There are two completely different symptoms that many people confusingly report using the same language. So it’s important to make sure you are looking at the right article. If when you say the washing machine is not spinning you mean (as many do) that the drum is not revolving on any part of the cycle then you need a different article – washing machine drum not turning.
If you are investigating a fault where the drum is turning normally on wash and rinses but it’s just not doing the fast spinning at the end then continue with this article.
Not Spinning Because it can’t Drain the Water Properly
The first thing to check is has it pumped out the water properly?
A washing machine will not spin if it hasn't pumped out the water, either at all, or just not fully within the set time allowed due to a partial obstruction. However, don't start suspecting a pump problem unless it's obvious that the washing machine hasn't drained the water out, and has left quite a lot inside. Don’t mix up the amount of water that will naturally be left inside from laundry if the washer hasn’t spun with the amount left if it’s failed to pump it away.
Try it on a spin cycle again. Can you hear the pump running? Can you hear water going down the drain or into the sink u-bend? If you suspect a pumping out fault follow this article – Washing machine won't empty water
Load Out Of Balance
If the water seems to have been pumped out but it just won’t do the spin then check the wash load. Modern washing machines have built in out of balance protection and will refuse to spin out of balanced loads to protect against serious damage.
The worst loads for this problem are single items which are heavy when wet, or small loads, particularly if they have a single heavy item amongst them.
Therefore there is always a possibility there isn’t an actual fault. A quick check would be to see if the washer spins with no load in, or with a totally different (fuller more balanced) load. If it does, check this article carefully to understand this problem – Washing machine wont spin just one item or very small loads
Not spinning due to pressure system fault
Maybe it just thinks it isn’t draining water because it’s not getting the “water has now gone” signal.
The washing machine needs a signal from the pressure switch to tell it when the water has gone. A faulty pressure switch (or more commonly a blockage in the pressure bottle) can stop the signal being sent. So the washer refuses to spin.
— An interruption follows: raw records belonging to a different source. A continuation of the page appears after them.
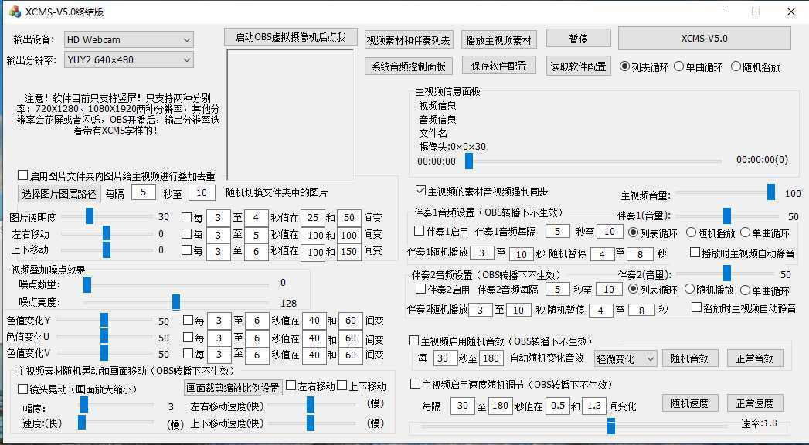Open the 轻微变化 sound effect dropdown
Viewport: 809px width, 445px height.
point(625,358)
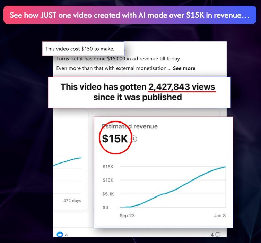Screen dimensions: 261x243
Task: Click the 2,427,843 views underlined text
Action: pos(182,87)
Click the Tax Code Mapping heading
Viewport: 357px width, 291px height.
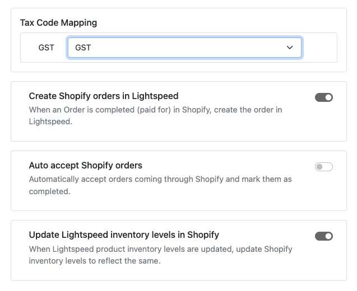click(x=58, y=23)
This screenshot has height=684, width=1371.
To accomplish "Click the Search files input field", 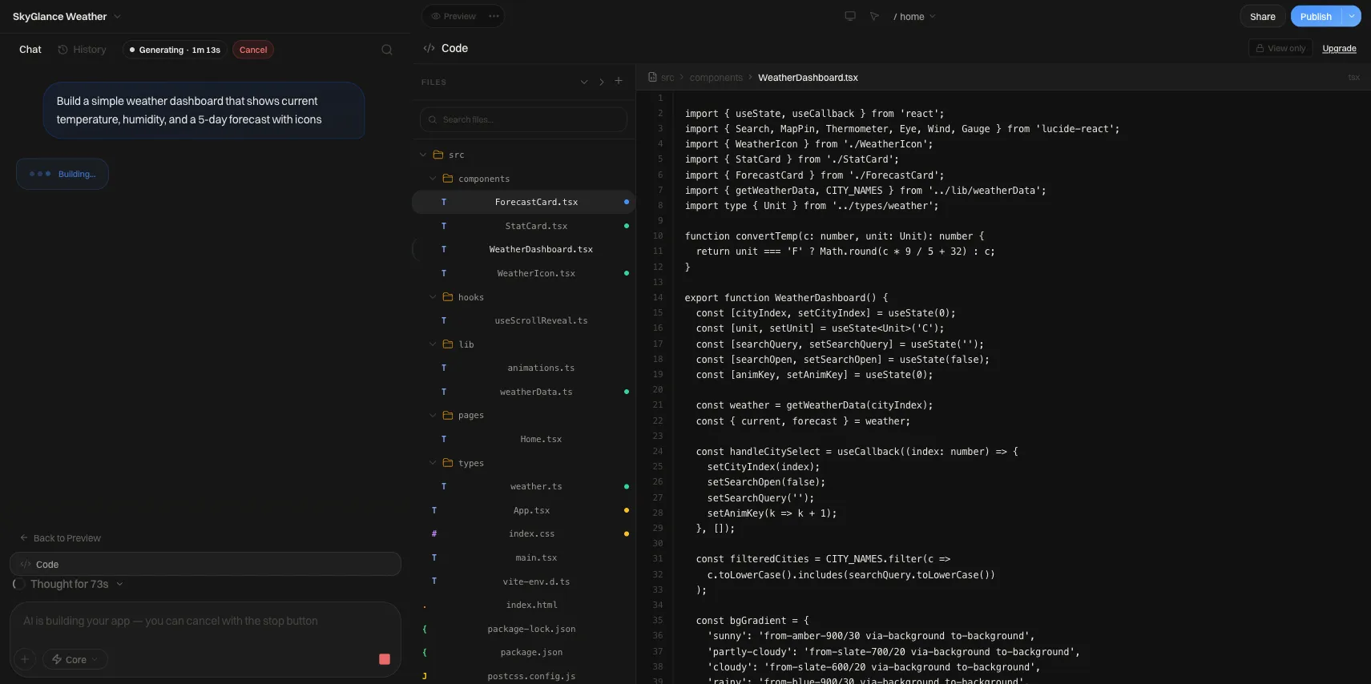I will click(x=523, y=119).
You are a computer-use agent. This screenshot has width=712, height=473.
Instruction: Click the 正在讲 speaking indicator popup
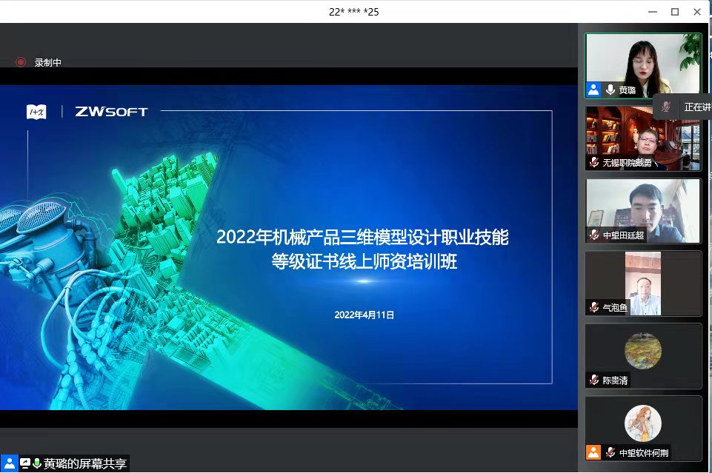point(685,107)
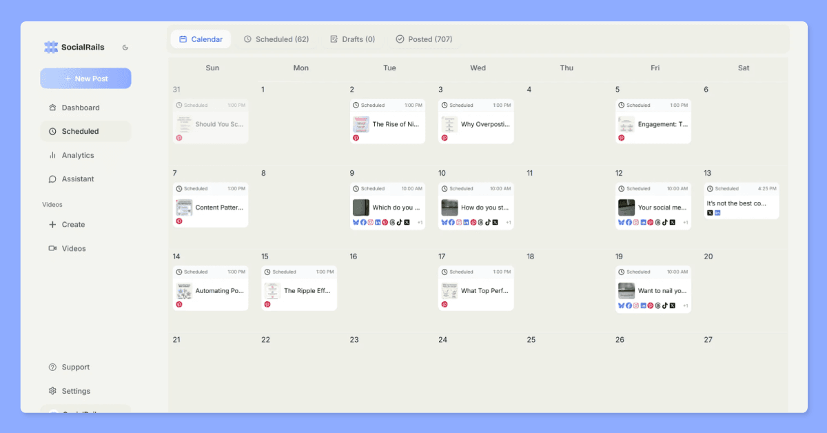
Task: Click the SocialRails logo icon
Action: coord(51,47)
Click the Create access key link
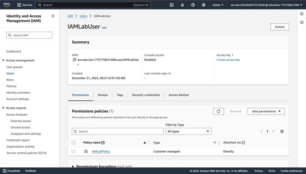 click(x=228, y=59)
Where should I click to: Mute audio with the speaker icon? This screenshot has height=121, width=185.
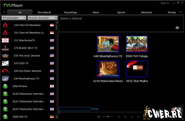99,117
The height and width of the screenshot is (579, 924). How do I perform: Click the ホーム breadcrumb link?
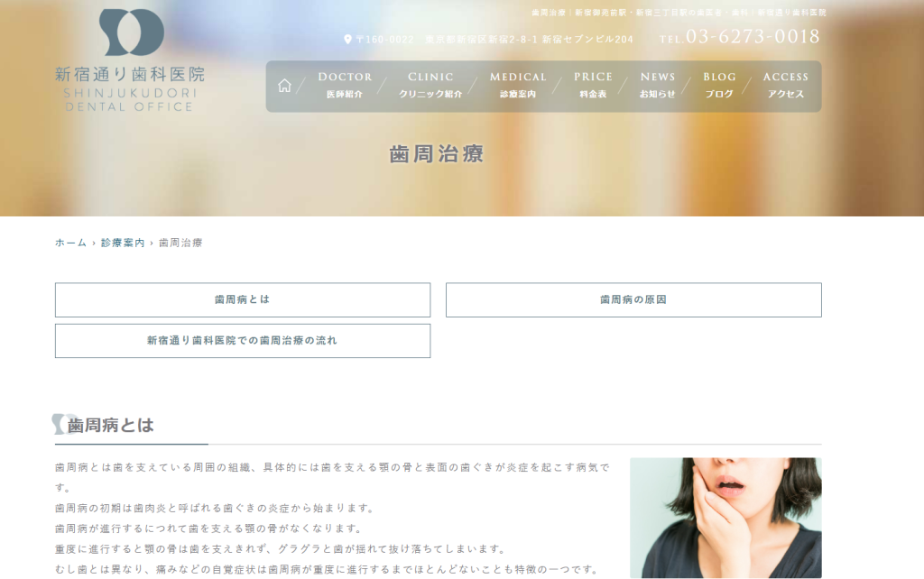click(x=70, y=243)

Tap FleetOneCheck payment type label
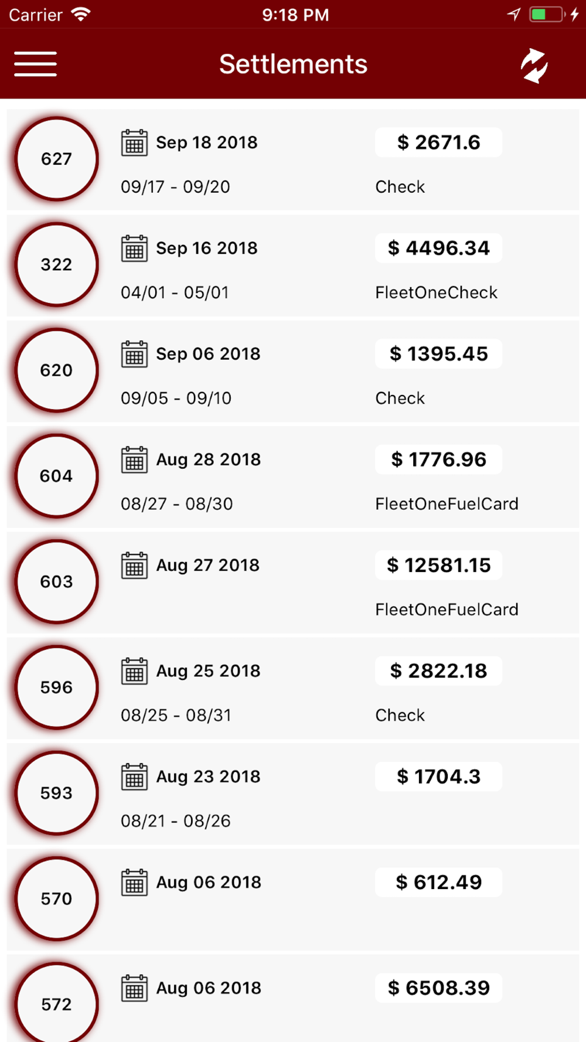coord(436,292)
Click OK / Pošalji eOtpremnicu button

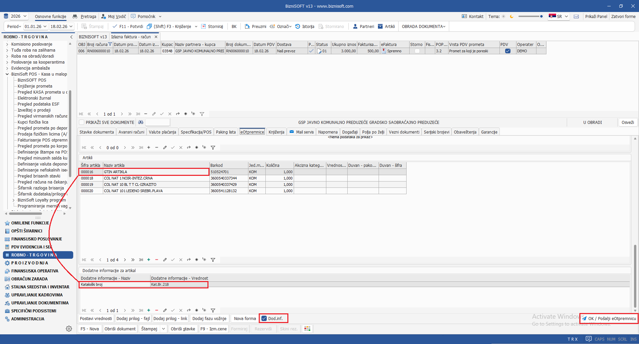click(609, 318)
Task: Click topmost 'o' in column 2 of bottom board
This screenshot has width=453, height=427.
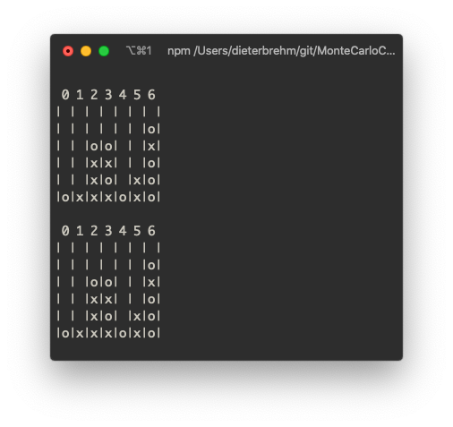Action: (x=94, y=282)
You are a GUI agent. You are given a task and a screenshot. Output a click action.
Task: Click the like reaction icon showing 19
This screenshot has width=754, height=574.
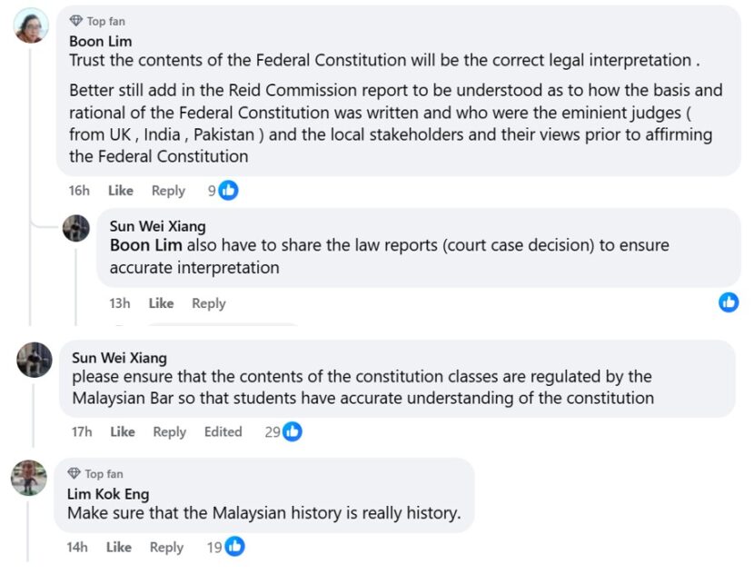point(234,547)
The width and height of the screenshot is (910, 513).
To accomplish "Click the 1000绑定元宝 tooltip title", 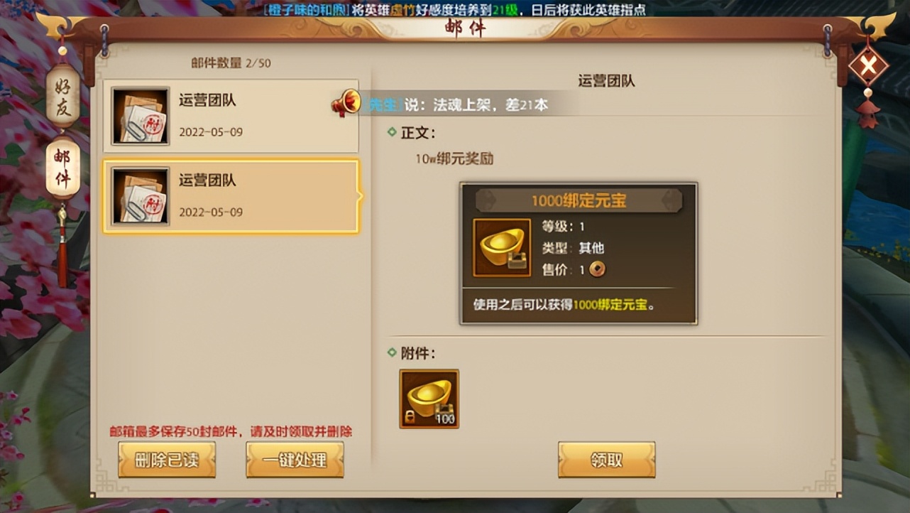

It will do the slow turning at the beginning where it distributes the laundry, pump out the water, but then after a few minutes just stop.
To understand how a washing machine controls water levels and knows when the water has drained away see this article – How washing machines control water levels (there are links in the article to common pressure system faults and DIY repair help).
Not spinning because motor is faulty
It is possible for a worn motor (or more commonly worn carbon brushes) to cause it to struggle to get up to spin speed but manage to turn the drum on wash and rinse. Normally such a fault would also cause problems on wash and rinse so it’s not too likely. However, if when it gets to the spin cycle the motor appears to attempt a spin but makes a strange grating or crackling noise and sounds half-hearted (maybe fluctuates up and down in speed) there could be a fault on the motor.
If the motor is sparking a lot you can suspect worn carbon brushes. Note that many washing machines don’t have carbon brushes any more. How can you tell? Open the door and spin the drum by hand. If it is virtually silent it’s probably a brush-less motor. If it makes a whiny ratchety sound that’s probably the brushes running over the segments in the armature.
If a drive belt is worn it could be slipping. It’s not so common these days but should be easily observed with the back panel off if this is what is happening.
If the water is being pumped out OK, and it doesn't appear to be an out of balanced load, then proper fault finding is necessary. This really needs the use of a continuity test meter and proper knowledge of washing machine repairs.
If it isn’t caused by any of the faults described above it only really leaves faults on the main PCB (or module), connection faults, more complex motor faults etc. It would be unwise to start buying parts speculatively, which could easily prove an expensive mistake.
Don’t get carried away
DIY Repairs SAFETY
Don’t be complacent – or over confident
Over the years, even experienced appliance repairmen have been seriously injured or killed. Don’t mess with electrical appliances unless competent to do so.